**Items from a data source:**

○ ○ ○ ○ ○ ○ ○

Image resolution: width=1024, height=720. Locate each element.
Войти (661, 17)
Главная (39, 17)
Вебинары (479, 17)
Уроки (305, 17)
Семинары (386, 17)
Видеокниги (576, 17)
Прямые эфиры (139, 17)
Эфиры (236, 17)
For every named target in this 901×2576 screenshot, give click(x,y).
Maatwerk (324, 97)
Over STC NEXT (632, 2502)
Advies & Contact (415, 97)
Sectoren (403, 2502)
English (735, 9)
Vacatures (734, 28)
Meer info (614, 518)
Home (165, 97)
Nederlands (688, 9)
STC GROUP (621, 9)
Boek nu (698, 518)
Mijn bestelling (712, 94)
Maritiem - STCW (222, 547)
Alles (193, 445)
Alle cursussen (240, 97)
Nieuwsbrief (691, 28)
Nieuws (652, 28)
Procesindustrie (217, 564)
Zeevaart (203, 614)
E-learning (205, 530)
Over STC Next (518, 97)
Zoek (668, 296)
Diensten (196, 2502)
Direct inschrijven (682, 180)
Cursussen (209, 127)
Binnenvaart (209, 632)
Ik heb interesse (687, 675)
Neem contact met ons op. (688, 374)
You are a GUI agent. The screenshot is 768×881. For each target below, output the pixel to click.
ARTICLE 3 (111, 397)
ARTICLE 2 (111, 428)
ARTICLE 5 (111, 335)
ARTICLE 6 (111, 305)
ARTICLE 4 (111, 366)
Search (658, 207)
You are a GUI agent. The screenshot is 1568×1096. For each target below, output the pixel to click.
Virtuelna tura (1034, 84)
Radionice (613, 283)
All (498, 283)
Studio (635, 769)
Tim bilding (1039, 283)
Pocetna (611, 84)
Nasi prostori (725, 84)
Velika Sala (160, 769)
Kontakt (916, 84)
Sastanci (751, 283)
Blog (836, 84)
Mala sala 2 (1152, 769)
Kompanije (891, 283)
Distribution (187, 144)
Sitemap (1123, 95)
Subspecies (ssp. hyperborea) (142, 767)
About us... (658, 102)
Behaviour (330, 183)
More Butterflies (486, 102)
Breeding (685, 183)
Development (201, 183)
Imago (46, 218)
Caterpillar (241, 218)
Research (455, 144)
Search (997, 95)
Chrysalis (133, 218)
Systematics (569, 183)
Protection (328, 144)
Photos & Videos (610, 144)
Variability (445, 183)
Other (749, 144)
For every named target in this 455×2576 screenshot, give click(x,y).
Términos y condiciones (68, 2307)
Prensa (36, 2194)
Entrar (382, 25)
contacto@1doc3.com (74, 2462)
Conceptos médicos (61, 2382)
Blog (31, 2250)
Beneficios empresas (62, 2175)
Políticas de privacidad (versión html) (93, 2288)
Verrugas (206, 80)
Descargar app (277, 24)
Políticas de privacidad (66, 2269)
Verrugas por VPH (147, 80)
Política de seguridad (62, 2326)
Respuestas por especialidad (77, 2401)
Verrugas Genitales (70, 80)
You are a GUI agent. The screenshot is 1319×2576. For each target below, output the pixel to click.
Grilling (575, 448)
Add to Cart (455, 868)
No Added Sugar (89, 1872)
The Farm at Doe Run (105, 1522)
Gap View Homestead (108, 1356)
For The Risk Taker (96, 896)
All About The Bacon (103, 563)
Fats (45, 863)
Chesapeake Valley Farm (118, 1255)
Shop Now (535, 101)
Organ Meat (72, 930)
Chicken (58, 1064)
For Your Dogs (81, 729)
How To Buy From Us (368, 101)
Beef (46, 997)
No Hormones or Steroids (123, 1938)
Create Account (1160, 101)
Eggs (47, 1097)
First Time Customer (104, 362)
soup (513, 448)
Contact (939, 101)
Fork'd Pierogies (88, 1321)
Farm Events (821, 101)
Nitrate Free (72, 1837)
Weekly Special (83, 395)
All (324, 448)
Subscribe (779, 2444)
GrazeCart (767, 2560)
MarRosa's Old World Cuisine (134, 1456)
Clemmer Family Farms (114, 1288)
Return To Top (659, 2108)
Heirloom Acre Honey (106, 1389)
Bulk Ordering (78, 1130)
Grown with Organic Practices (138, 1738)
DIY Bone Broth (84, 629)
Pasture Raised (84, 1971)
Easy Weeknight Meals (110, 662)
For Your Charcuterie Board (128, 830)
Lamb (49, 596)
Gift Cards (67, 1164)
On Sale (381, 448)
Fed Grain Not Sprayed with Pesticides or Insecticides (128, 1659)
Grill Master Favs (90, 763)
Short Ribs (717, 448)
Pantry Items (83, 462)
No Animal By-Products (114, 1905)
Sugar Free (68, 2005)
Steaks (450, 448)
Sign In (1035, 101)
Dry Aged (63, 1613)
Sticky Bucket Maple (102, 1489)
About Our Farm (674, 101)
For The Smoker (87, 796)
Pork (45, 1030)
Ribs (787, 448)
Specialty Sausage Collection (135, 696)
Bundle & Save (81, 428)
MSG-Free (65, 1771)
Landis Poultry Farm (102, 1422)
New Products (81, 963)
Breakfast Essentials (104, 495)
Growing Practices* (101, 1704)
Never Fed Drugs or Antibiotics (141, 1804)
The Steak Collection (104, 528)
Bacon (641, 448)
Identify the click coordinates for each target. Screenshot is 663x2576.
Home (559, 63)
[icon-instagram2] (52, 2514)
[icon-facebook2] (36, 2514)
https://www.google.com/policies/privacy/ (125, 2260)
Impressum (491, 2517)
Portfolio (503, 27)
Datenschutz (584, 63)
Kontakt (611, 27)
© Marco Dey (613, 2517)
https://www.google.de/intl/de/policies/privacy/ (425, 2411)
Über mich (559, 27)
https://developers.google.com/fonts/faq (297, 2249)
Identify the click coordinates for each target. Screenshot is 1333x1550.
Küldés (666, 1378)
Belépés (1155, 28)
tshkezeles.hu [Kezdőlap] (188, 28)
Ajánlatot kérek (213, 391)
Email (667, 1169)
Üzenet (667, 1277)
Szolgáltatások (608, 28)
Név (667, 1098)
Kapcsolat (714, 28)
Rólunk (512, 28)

○ ○ ○ ○ ○ ○ ○

**DIRECTIONS FOR THIS TASK:** Please render every line of the listing above as a numbered list, leaving out any blank lines.

**RESULT OF THE EXERCISE:**
1. Image resolution: width=1024, height=720. Locate each element.
2. Войти (661, 17)
3. Главная (39, 17)
4. Вебинары (479, 17)
5. Уроки (305, 17)
6. Семинары (386, 17)
7. Видеокниги (576, 17)
8. Прямые эфиры (139, 17)
9. Эфиры (236, 17)
10. For every named target in this 901×2576 screenshot, give click(x,y).
11. Maatwerk (324, 97)
12. Over STC NEXT (632, 2502)
13. Advies & Contact (415, 97)
14. Sectoren (403, 2502)
15. English (735, 9)
16. Vacatures (734, 28)
17. Meer info (614, 518)
18. Home (165, 97)
19. Nederlands (688, 9)
20. STC GROUP (621, 9)
21. Boek nu (698, 518)
22. Mijn bestelling (712, 94)
23. Maritiem - STCW (222, 547)
24. Alles (193, 445)
25. Alle cursussen (240, 97)
26. Nieuwsbrief (691, 28)
27. Nieuws (652, 28)
28. Procesindustrie (217, 564)
29. Zeevaart (203, 614)
30. E-learning (205, 530)
31. Over STC Next (518, 97)
32. Zoek (668, 296)
33. Diensten (196, 2502)
34. Direct inschrijven (682, 180)
35. Cursussen (209, 127)
36. Binnenvaart (209, 632)
37. Ik heb interesse (687, 675)
38. Neem contact met ons op. (688, 374)
39. You are a GUI agent. The screenshot is 768×881. For each target below, output the pixel to click.
40. ARTICLE 3 (111, 397)
41. ARTICLE 2 (111, 428)
42. ARTICLE 5 (111, 335)
43. ARTICLE 6 (111, 305)
44. ARTICLE 4 (111, 366)
45. Search (658, 207)
46. You are a GUI agent. The screenshot is 1568×1096. For each target below, output the pixel to click.
47. Virtuelna tura (1034, 84)
48. Radionice (613, 283)
49. All (498, 283)
50. Studio (635, 769)
51. Tim bilding (1039, 283)
52. Pocetna (611, 84)
53. Nasi prostori (725, 84)
54. Velika Sala (160, 769)
55. Kontakt (916, 84)
56. Sastanci (751, 283)
57. Blog (836, 84)
58. Mala sala 2 (1152, 769)
59. Kompanije (891, 283)
60. Distribution (187, 144)
61. Sitemap (1123, 95)
62. Subspecies (ssp. hyperborea) (142, 767)
63. About us... (658, 102)
64. Behaviour (330, 183)
65. More Butterflies (486, 102)
66. Breeding (685, 183)
67. Development (201, 183)
68. Imago (46, 218)
69. Caterpillar (241, 218)
70. Research (455, 144)
71. Search (997, 95)
72. Chrysalis (133, 218)
73. Systematics (569, 183)
74. Protection (328, 144)
75. Photos & Videos (610, 144)
76. Variability (445, 183)
77. Other (749, 144)
78. For every named target in this 455×2576 screenshot, give click(x,y).
79. Términos y condiciones (68, 2307)
80. Prensa (36, 2194)
81. Entrar (382, 25)
82. contacto@1doc3.com (74, 2462)
83. Conceptos médicos (61, 2382)
84. Blog (31, 2250)
85. Beneficios empresas (62, 2175)
86. Políticas de privacidad (versión html) (93, 2288)
87. Verrugas (206, 80)
88. Descargar app (277, 24)
89. Políticas de privacidad (66, 2269)
90. Verrugas por VPH (147, 80)
91. Política de seguridad (62, 2326)
92. Respuestas por especialidad (77, 2401)
93. Verrugas Genitales (70, 80)
94. You are a GUI agent. The screenshot is 1319×2576. For each target below, output the pixel to click.
95. Grilling (575, 448)
96. Add to Cart (455, 868)
97. No Added Sugar (89, 1872)
98. The Farm at Doe Run (105, 1522)
99. Gap View Homestead (108, 1356)
100. For The Risk Taker (96, 896)
101. All About The Bacon (103, 563)
102. Fats (45, 863)
103. Chesapeake Valley Farm (118, 1255)
104. Shop Now (535, 101)
105. Organ Meat (72, 930)
106. Chicken (58, 1064)
107. For Your Dogs (81, 729)
108. How To Buy From Us (368, 101)
109. Beef (46, 997)
110. No Hormones or Steroids (123, 1938)
111. Create Account (1160, 101)
112. Eggs (47, 1097)
113. First Time Customer (104, 362)
114. soup (513, 448)
115. Contact (939, 101)
116. Fork'd Pierogies (88, 1321)
117. Farm Events (821, 101)
118. Nitrate Free (72, 1837)
119. Weekly Special (83, 395)
120. All (324, 448)
121. Subscribe (779, 2444)
122. GrazeCart (767, 2560)
123. MarRosa's Old World Cuisine (134, 1456)
124. Clemmer Family Farms (114, 1288)
125. Return To Top (659, 2108)
126. Heirloom Acre Honey (106, 1389)
127. Bulk Ordering (78, 1130)
128. Grown with Organic Practices (138, 1738)
129. DIY Bone Broth (84, 629)
130. Pasture Raised (84, 1971)
131. Easy Weeknight Meals (110, 662)
132. For Your Charcuterie Board (128, 830)
133. Lamb (49, 596)
134. Gift Cards (67, 1164)
135. On Sale (381, 448)
136. Fed Grain Not Sprayed with Pesticides or Insecticides (128, 1659)
137. Grill Master Favs (90, 763)
138. Short Ribs (717, 448)
139. Pantry Items (83, 462)
140. No Animal By-Products (114, 1905)
141. Sugar Free (68, 2005)
142. Steaks (450, 448)
143. Sign In (1035, 101)
144. Dry Aged (63, 1613)
145. Sticky Bucket Maple (102, 1489)
146. About Our Farm (674, 101)
147. For The Smoker (87, 796)
148. Pork (45, 1030)
149. Ribs (787, 448)
150. Specialty Sausage Collection (135, 696)
151. Bundle & Save (81, 428)
152. MSG-Free (65, 1771)
153. Landis Poultry Farm (102, 1422)
154. New Products (81, 963)
155. Breakfast Essentials (104, 495)
156. Growing Practices* (101, 1704)
157. Never Fed Drugs or Antibiotics (141, 1804)
158. The Steak Collection (104, 528)
159. Bacon (641, 448)
160. Identify the click coordinates for each target. Screenshot is 663x2576.
161. Home (559, 63)
162. [icon-instagram2] (52, 2514)
163. [icon-facebook2] (36, 2514)
164. https://www.google.com/policies/privacy/ (125, 2260)
165. Impressum (491, 2517)
166. Portfolio (503, 27)
167. Datenschutz (584, 63)
168. Kontakt (611, 27)
169. © Marco Dey (613, 2517)
170. https://www.google.de/intl/de/policies/privacy/ (425, 2411)
171. Über mich (559, 27)
172. https://developers.google.com/fonts/faq (297, 2249)
173. Identify the click coordinates for each target. Screenshot is 1333x1550.
174. Küldés (666, 1378)
175. Belépés (1155, 28)
176. tshkezeles.hu [Kezdőlap] (188, 28)
177. Ajánlatot kérek (213, 391)
178. Email (667, 1169)
179. Üzenet (667, 1277)
180. Szolgáltatások (608, 28)
181. Név (667, 1098)
182. Kapcsolat (714, 28)
183. Rólunk (512, 28)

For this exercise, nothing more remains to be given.